= SOURCE MATERIAL =
····················

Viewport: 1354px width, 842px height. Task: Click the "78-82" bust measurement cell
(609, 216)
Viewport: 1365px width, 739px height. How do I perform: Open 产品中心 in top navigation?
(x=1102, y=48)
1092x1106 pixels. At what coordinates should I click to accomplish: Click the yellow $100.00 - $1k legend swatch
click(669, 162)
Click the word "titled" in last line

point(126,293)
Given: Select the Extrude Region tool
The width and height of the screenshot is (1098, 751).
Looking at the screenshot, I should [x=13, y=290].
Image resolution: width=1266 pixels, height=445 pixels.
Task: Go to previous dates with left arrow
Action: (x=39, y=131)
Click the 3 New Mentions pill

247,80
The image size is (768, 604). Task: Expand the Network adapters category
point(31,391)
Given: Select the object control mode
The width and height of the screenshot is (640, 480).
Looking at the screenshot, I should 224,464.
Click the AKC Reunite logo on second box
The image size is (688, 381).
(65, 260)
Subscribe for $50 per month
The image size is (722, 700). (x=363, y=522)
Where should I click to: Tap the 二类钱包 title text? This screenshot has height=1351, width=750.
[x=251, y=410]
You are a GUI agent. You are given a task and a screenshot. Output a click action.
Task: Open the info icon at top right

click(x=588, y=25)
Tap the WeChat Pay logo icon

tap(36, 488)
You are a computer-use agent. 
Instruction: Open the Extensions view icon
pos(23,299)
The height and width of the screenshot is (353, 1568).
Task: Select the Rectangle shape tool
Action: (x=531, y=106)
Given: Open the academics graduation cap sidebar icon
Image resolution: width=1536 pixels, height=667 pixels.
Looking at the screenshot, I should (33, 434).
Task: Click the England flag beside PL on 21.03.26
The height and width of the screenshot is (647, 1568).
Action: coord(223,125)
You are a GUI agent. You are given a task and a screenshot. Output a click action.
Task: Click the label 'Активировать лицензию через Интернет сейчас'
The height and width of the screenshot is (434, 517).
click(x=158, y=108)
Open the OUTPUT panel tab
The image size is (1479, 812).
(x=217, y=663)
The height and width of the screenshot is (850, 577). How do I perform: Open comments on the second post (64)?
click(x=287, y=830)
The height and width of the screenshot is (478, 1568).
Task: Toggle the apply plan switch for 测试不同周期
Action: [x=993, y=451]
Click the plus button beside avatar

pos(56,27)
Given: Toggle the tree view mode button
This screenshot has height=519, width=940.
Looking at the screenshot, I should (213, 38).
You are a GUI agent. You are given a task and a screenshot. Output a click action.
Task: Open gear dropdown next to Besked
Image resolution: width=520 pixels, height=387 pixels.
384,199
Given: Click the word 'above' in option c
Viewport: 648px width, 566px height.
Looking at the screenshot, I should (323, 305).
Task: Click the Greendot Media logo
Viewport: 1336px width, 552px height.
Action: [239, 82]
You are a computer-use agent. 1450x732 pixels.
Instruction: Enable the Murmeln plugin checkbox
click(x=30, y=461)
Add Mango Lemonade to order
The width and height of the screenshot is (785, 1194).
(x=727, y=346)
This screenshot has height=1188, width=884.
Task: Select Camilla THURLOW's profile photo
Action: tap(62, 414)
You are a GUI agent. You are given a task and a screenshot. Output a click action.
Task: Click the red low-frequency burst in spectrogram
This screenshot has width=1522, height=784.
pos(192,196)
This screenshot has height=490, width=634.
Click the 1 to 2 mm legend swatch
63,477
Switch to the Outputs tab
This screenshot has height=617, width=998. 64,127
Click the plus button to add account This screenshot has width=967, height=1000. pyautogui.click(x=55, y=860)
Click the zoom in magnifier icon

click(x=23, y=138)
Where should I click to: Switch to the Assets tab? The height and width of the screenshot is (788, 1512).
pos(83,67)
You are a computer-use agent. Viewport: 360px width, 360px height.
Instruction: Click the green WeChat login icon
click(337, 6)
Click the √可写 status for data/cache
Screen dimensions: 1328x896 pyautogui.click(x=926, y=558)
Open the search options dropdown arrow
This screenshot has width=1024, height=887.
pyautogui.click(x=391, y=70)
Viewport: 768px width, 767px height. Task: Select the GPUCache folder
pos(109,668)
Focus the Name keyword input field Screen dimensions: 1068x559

····················

= WHAT IS NEEDED =
May I have all of the records repeated exactly?

= RESULT OF THE EXERCISE =
Viewport: 1354px width, 842px height. Task: Click the "78-82" bust measurement cell
(609, 216)
Viewport: 1365px width, 739px height. How do I perform: Open 产品中心 in top navigation?
(x=1102, y=48)
1092x1106 pixels. At what coordinates should I click to accomplish: Click the yellow $100.00 - $1k legend swatch
click(669, 162)
Click the word "titled" in last line

point(126,293)
Given: Select the Extrude Region tool
The width and height of the screenshot is (1098, 751).
Looking at the screenshot, I should [x=13, y=290].
Image resolution: width=1266 pixels, height=445 pixels.
Task: Go to previous dates with left arrow
Action: (x=39, y=131)
Click the 3 New Mentions pill

247,80
The image size is (768, 604). Task: Expand the Network adapters category
point(31,391)
Given: Select the object control mode
The width and height of the screenshot is (640, 480).
Looking at the screenshot, I should 224,464.
Click the AKC Reunite logo on second box
The image size is (688, 381).
(65, 260)
Subscribe for $50 per month
The image size is (722, 700). (x=363, y=522)
Where should I click to: Tap the 二类钱包 title text? This screenshot has height=1351, width=750.
[x=251, y=410]
You are a GUI agent. You are given a task and a screenshot. Output a click action.
Task: Open the info icon at top right

click(x=588, y=25)
Tap the WeChat Pay logo icon

tap(36, 488)
You are a computer-use agent. 
Instruction: Open the Extensions view icon
pos(23,299)
The height and width of the screenshot is (353, 1568).
Task: Select the Rectangle shape tool
Action: (x=531, y=106)
Given: Open the academics graduation cap sidebar icon
Image resolution: width=1536 pixels, height=667 pixels.
Looking at the screenshot, I should (33, 434).
Task: Click the England flag beside PL on 21.03.26
The height and width of the screenshot is (647, 1568).
Action: coord(223,125)
You are a GUI agent. You are given a task and a screenshot. Output a click action.
Task: Click the label 'Активировать лицензию через Интернет сейчас'
The height and width of the screenshot is (434, 517).
click(x=158, y=108)
Open the OUTPUT panel tab
The image size is (1479, 812).
(x=217, y=663)
The height and width of the screenshot is (850, 577). How do I perform: Open comments on the second post (64)?
click(x=287, y=830)
The height and width of the screenshot is (478, 1568).
Task: Toggle the apply plan switch for 测试不同周期
Action: [x=993, y=451]
Click the plus button beside avatar

pos(56,27)
Given: Toggle the tree view mode button
This screenshot has height=519, width=940.
Looking at the screenshot, I should (213, 38).
You are a GUI agent. You are given a task and a screenshot. Output a click action.
Task: Open gear dropdown next to Besked
Image resolution: width=520 pixels, height=387 pixels.
384,199
Given: Click the word 'above' in option c
Viewport: 648px width, 566px height.
Looking at the screenshot, I should (323, 305).
Task: Click the Greendot Media logo
Viewport: 1336px width, 552px height.
Action: [239, 82]
You are a computer-use agent. 1450x732 pixels.
Instruction: Enable the Murmeln plugin checkbox
click(x=30, y=461)
Add Mango Lemonade to order
The width and height of the screenshot is (785, 1194).
(x=727, y=346)
This screenshot has height=1188, width=884.
Task: Select Camilla THURLOW's profile photo
Action: tap(62, 414)
You are a GUI agent. You are given a task and a screenshot. Output a click action.
Task: Click the red low-frequency burst in spectrogram
This screenshot has width=1522, height=784.
pos(192,196)
This screenshot has height=490, width=634.
Click the 1 to 2 mm legend swatch
63,477
Switch to the Outputs tab
This screenshot has height=617, width=998. 64,127
Click the plus button to add account This screenshot has width=967, height=1000. pyautogui.click(x=55, y=860)
Click the zoom in magnifier icon

click(x=23, y=138)
Where should I click to: Switch to the Assets tab? The height and width of the screenshot is (788, 1512).
pos(83,67)
You are a computer-use agent. Viewport: 360px width, 360px height.
Instruction: Click the green WeChat login icon
click(337, 6)
Click the √可写 status for data/cache
Screen dimensions: 1328x896 pyautogui.click(x=926, y=558)
Open the search options dropdown arrow
This screenshot has width=1024, height=887.
pyautogui.click(x=391, y=70)
Viewport: 768px width, 767px height. Task: Select the GPUCache folder
pos(109,668)
Focus the Name keyword input field Screen dimensions: 1068x559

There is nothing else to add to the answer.